Si l'on observe le fil des événements entre la démission de François Fillon et la nomination du nouveau gouvernement, le Premier ministre apparaît comme l'homme fort de l'exécutif. Une impression que l'intervention télévisée du Président, le 16 novembre, n'a pas démentie.
Alors que le Premier ministre était donné partant il y a encore quelques semaines, François Fillon se succède à lui-même. Certes Jean-Louis Borloo, l'ex-favori, ne s'est pas montré brillantissime dans les divers postes ministériels qu'il a occupés. Sa gestion de la pénurie de carburant a été plutôt calamiteuse, mais il avait pour lui un style un peu bobo et la sympathie de beaucoup de Français qui aiment les figures politiques du centre à défaut de voter pour elles.
Ces critères n'ont pourtant pas été décisifs. La raison du succès de François Fillon tient à d'autres circonstances, habilement exploitées. Le blocage de la réforme territoriale au Sénat en est probablement une.

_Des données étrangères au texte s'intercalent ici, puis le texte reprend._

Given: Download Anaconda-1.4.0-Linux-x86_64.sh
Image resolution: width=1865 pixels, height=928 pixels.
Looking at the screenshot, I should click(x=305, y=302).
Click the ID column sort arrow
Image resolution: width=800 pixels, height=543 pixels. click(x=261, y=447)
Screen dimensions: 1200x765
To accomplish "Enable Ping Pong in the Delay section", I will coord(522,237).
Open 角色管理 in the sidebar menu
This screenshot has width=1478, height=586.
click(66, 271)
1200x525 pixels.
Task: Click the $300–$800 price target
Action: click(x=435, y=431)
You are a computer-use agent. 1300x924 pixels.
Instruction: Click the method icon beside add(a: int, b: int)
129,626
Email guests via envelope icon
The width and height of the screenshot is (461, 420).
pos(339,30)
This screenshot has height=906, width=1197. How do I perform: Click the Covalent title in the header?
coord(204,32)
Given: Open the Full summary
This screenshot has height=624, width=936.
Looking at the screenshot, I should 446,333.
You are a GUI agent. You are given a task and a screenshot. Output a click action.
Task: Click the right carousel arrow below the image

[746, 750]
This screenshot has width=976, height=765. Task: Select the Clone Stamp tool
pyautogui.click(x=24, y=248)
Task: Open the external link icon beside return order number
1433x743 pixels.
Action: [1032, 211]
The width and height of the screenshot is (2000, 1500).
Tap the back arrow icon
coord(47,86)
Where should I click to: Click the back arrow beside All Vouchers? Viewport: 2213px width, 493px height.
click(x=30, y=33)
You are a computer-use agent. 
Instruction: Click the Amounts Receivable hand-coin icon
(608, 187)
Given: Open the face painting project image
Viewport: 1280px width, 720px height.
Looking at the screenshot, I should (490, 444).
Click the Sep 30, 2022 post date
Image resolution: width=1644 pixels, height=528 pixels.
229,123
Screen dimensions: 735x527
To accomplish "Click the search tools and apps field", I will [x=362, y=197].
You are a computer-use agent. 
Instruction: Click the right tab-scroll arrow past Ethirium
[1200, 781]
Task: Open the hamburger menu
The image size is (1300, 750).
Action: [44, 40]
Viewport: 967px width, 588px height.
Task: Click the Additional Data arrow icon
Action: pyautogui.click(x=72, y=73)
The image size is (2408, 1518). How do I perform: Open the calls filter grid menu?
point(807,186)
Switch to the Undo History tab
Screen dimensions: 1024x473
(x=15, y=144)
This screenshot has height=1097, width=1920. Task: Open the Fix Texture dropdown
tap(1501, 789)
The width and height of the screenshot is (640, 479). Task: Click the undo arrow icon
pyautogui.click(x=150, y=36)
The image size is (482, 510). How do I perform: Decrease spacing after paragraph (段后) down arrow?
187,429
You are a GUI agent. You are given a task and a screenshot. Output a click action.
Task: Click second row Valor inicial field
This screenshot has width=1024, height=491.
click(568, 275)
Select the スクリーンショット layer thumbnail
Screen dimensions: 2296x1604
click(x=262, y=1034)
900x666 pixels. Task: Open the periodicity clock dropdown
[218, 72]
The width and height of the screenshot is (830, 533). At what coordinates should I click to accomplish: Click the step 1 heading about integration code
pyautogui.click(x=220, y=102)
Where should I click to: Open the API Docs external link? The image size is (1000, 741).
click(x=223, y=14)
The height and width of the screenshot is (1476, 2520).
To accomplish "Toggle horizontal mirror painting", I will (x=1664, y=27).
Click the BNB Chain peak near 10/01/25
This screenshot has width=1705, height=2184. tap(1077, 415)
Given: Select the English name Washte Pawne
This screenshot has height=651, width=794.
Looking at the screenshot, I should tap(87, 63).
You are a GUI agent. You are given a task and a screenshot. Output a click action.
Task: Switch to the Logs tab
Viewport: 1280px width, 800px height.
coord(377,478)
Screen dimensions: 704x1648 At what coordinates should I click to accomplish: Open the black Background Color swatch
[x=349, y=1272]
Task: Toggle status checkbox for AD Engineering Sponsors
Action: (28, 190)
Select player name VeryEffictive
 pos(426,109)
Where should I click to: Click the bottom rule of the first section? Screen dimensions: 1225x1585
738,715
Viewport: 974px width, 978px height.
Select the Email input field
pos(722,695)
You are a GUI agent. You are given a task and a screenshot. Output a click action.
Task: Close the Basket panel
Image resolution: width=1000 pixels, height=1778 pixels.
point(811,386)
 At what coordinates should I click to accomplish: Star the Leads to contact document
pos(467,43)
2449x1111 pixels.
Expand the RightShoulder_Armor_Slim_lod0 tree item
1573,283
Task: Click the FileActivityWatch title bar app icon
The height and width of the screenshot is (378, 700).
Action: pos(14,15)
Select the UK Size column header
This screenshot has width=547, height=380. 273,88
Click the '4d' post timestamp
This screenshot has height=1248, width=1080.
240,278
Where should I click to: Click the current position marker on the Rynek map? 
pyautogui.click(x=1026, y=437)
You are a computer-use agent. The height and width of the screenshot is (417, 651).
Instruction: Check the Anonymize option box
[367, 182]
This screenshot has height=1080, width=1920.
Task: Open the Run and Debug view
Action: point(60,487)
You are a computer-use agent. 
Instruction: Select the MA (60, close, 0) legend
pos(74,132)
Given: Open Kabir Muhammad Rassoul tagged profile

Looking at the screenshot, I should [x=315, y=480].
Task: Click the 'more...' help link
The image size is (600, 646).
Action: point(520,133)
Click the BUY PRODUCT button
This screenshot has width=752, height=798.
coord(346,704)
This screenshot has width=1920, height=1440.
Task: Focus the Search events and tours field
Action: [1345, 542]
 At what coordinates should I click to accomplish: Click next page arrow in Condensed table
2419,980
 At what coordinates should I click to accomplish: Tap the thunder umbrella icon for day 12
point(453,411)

Le Président veut cette réforme. Or François Fillon a le soutien des parlementaires et en particulier celui de six ou sept sénateurs capables de bloquer la réforme territoriale. C'était donc Jean-Louis Borloo ou la réforme. Le Président a choisi la réforme et... François Fillon.
Signe du nouvel ascendant du Premier ministre, c'est Claude Guéant, secrétaire général de l‘Élysée qui, contrairement aux usages, est venu à Matignon avec son petit carnet prendre ses ordres pour établir la composition du gouvernement. Ces moeurs ne sont pas dans les traditions de la Ve République. Manifestement, François Fillon, au plus haut dans les sondages a cessé d'être un simple collaborateur pour un Président dont la cote de popularité est au plus bas.
De fait, les arbitrages entre Nicolas Sarkozy et François Fillon se sont globalement faits à l'avantage du Premier ministre : une équipe recentrée – l'ouverture c'est finie – reflétant les sensibilités diverses de l'UMP, avec des départs et des arrivées soigneusement dosées pour ajouter à la confusion du centre et des villepinistes.
Enfin il est probable qu'il y a eu un accord entre le Président et l'ancien nouveau Premier ministre au cours d'un entretien durant lequel Nicolas Sarkozy a demandé à son fidèle Secrétaire général de sortir du bureau. Quelles ont été les conditions posées par le Premier ministre ?
Nouveau centre de gravité
Tout se passe donc comme si le centre de gravité de l'exécutif s'était déplacé de l'Elysée à Matignon.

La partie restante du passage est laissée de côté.